Troubled by these abuses but determined “to make land work”, the pro-development Vanuatu government, backed by AusAID, initiated a national land summit in 2006 to reform the system and encourage economic growth.

The result was the AusAID-funded “Mama Graon” program, which aims to resolve land disputes and guide policy for use in a way that facilitates more commoditised land “ownership”.

Mama Graon’s support for privatising communally owned land is at odds with Ni-Vanuatu culture. And history shows that such processes always end badly for indigenous people, ultimately dispossessing them of their land.

To implement Mama Graon, AusAID contracted with Land Equity International, an Australian company, which has little experience with Vanuatu’s culture. Each of our nation’s 83 islands has a different approach to land, as there are more than 100 cultural-linguistic groups throughout the archipelago.

The company’s ignorance has led to serious missteps. To spread word of new principles governing land use, LEI turned to the Malvatumauri National Council of Chiefs. Although the council provides feedback on land use, it has no direct jurisdiction over customary lands. Confusion has reigned – and caused some Ni-Vanuatu to refuse to co-operate.

The Ni-Vanuatu have also objected to Mama Graon’s proposals to record land rights and eventually register titles. Such measures may seem innocuous but we know from experience that demarcation and registration propels land into a commercial realm where it can be leased or sold to non-indigenous people – and thereby lost to the community.

Westerners see the Ni-Vanuatu engaging in traditional farming, fishing and animal husbandry and think poverty – not self-sufficiency. They perceive our country’s low gross domestic product – about one-10th of Australia’s – as a “problem” that must be solved.

But there’s more to Vanuatu than GDP. A few years ago, Vanuatu ranked at the top of the New Economics Foundation’s Happy Planet Index, which focuses on life expectancy, experienced wellbeing, and ecological footprint.

Holding on to and using our land and waters provides us with healthy diets and lifestyles – and the best seafront views on the planet. We don’t want to exchange these for money now – and see our children in urban slums tomorrow.
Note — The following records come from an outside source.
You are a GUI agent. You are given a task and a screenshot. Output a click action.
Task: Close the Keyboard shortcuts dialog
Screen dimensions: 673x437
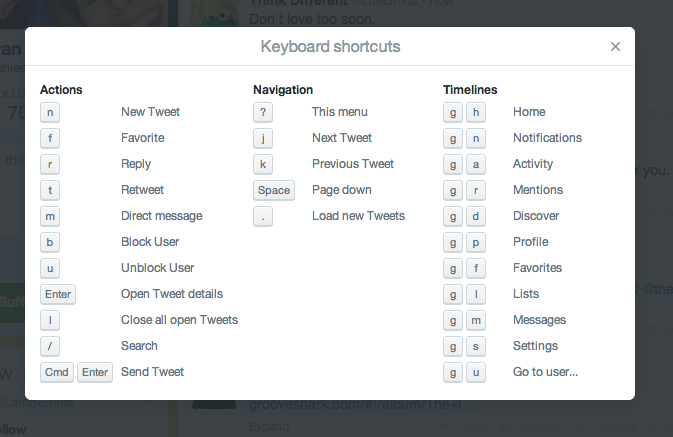pos(615,46)
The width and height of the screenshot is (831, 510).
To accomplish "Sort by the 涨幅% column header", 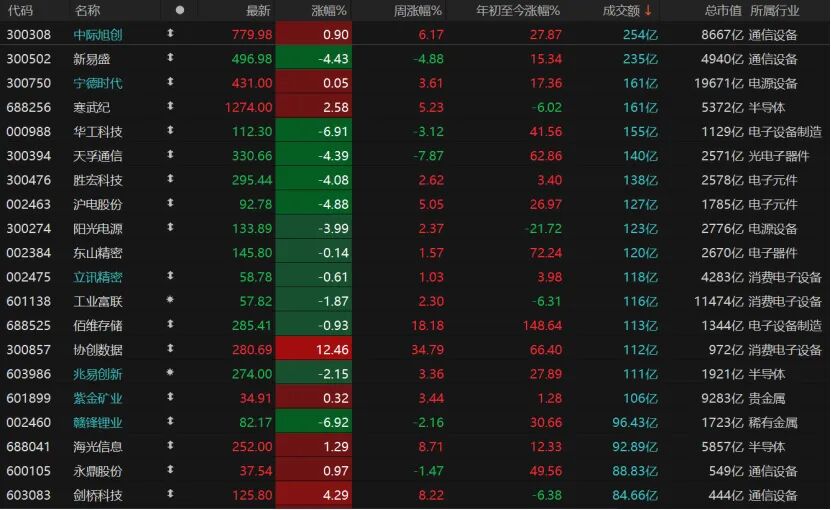I will tap(328, 11).
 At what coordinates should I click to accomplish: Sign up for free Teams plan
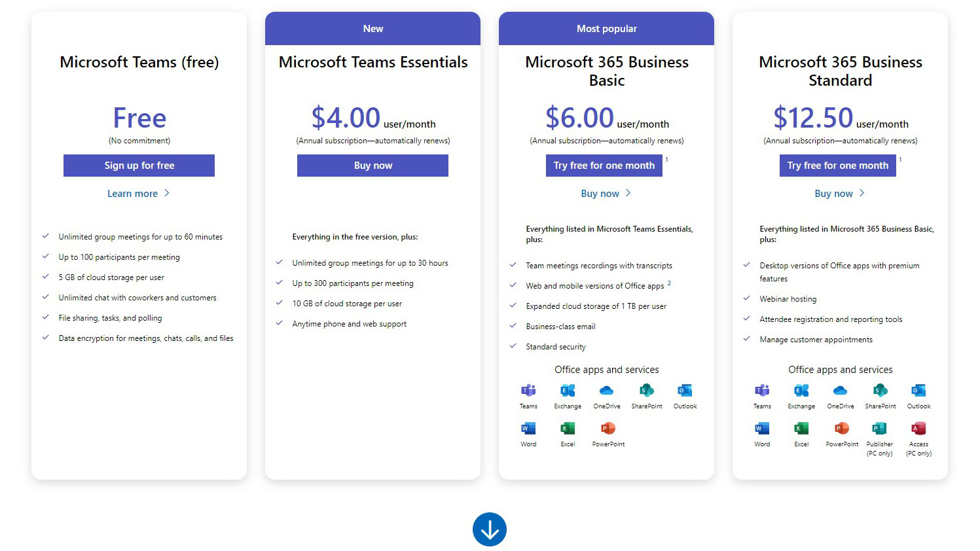coord(139,166)
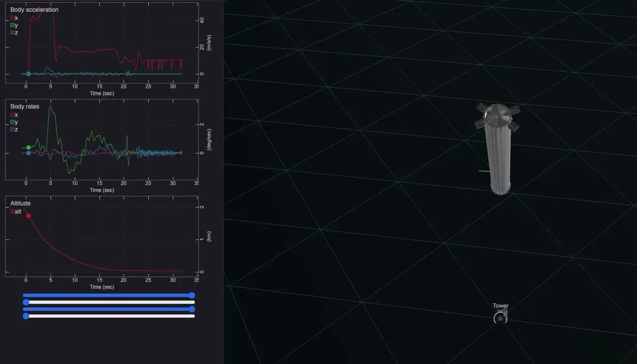This screenshot has height=364, width=637.
Task: Hide the x series in the Body rates legend
Action: point(13,115)
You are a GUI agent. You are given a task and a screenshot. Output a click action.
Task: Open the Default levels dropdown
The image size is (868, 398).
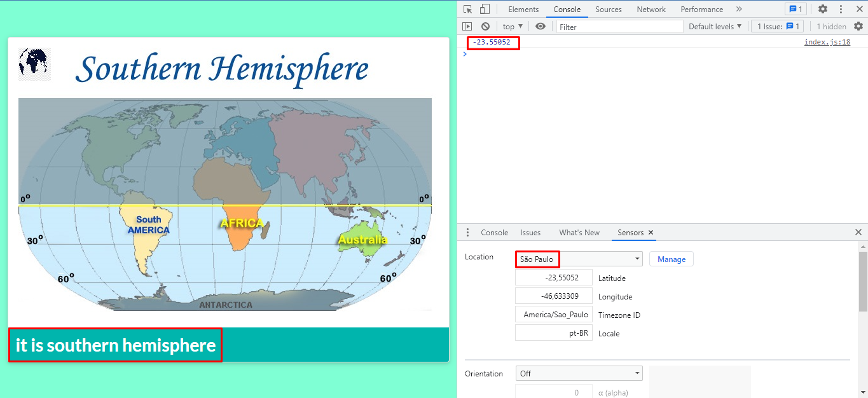715,26
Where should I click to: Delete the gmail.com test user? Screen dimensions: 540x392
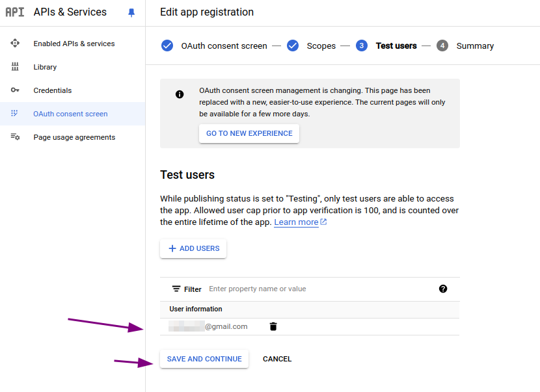click(x=273, y=326)
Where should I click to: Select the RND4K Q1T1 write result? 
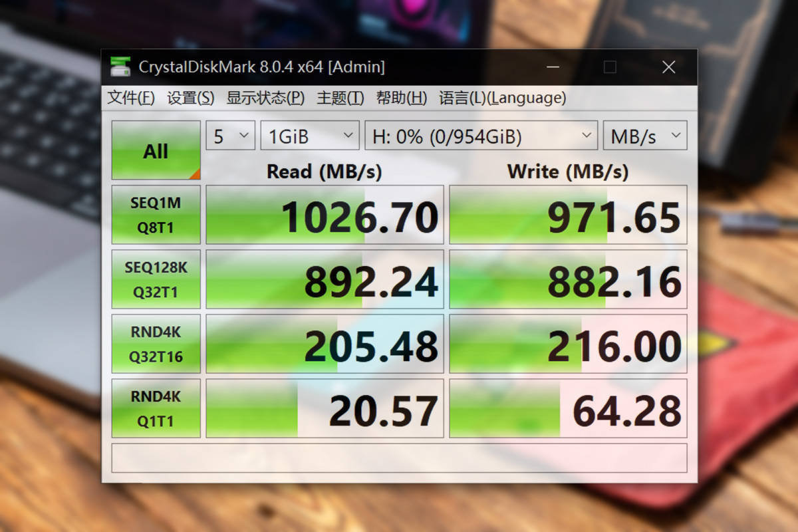click(569, 407)
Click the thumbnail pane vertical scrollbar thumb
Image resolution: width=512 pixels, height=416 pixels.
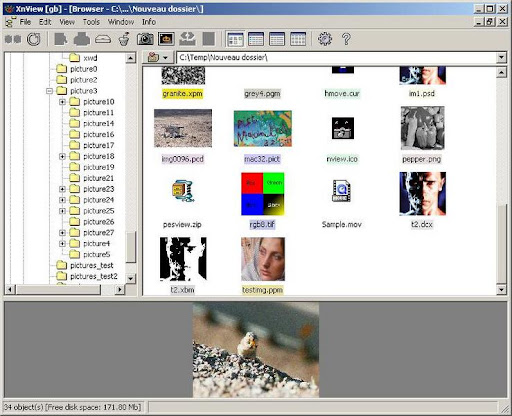tap(501, 243)
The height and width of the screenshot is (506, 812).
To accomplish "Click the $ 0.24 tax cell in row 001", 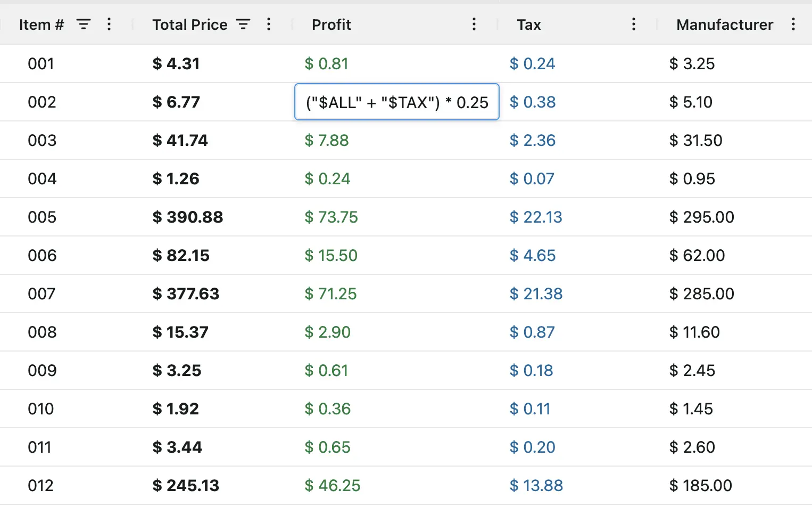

Mama Graon holds that a GDP-based model of economic development and Western notions of property rights are in the best interests of indigenous peoples. But the Ni-Vanuatu don’t want to adhere to foreign, colonialist norms, which will only mire us in poverty and dependency.

If Australians want to help the Ni-Vanuatu, they should trust us to determine our own future – and our own land-use laws.

Joel Simo is the chief executive of the land and language desk at the Vanuatu Cultural Centre and one of the founders of the Melanesian Indigenous Land Defence Alliance.